Start of Task material
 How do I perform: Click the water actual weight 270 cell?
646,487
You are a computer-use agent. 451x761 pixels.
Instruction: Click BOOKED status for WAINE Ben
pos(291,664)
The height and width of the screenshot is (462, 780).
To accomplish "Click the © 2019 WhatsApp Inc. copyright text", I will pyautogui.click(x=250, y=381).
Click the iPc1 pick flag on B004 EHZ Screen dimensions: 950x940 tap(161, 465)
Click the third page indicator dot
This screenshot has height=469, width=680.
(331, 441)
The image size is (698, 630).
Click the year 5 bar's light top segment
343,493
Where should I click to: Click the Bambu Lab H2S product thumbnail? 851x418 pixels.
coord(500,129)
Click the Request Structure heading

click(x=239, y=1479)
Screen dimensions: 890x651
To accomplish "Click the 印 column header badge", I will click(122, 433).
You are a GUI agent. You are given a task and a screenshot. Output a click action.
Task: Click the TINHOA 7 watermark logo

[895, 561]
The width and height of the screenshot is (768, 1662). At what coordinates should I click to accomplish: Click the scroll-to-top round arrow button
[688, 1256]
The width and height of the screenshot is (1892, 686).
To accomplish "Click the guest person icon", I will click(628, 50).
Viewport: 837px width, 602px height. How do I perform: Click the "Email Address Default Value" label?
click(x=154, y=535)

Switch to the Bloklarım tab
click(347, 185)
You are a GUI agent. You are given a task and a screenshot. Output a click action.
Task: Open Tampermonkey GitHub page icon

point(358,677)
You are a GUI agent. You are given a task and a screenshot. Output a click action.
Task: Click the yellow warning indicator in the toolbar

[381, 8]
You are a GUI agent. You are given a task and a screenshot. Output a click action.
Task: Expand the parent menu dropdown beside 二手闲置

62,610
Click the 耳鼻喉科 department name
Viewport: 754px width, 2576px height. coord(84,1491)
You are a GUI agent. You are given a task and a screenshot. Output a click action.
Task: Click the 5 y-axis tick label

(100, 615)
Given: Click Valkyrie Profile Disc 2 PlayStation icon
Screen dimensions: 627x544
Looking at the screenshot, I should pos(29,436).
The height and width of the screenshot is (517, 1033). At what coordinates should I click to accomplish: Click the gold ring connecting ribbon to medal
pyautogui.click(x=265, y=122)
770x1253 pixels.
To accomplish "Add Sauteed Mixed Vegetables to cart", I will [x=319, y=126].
End of Task material
• About this exercise: A number is the only answer here: how many lines of the material above contain "will"?

• Result below: 4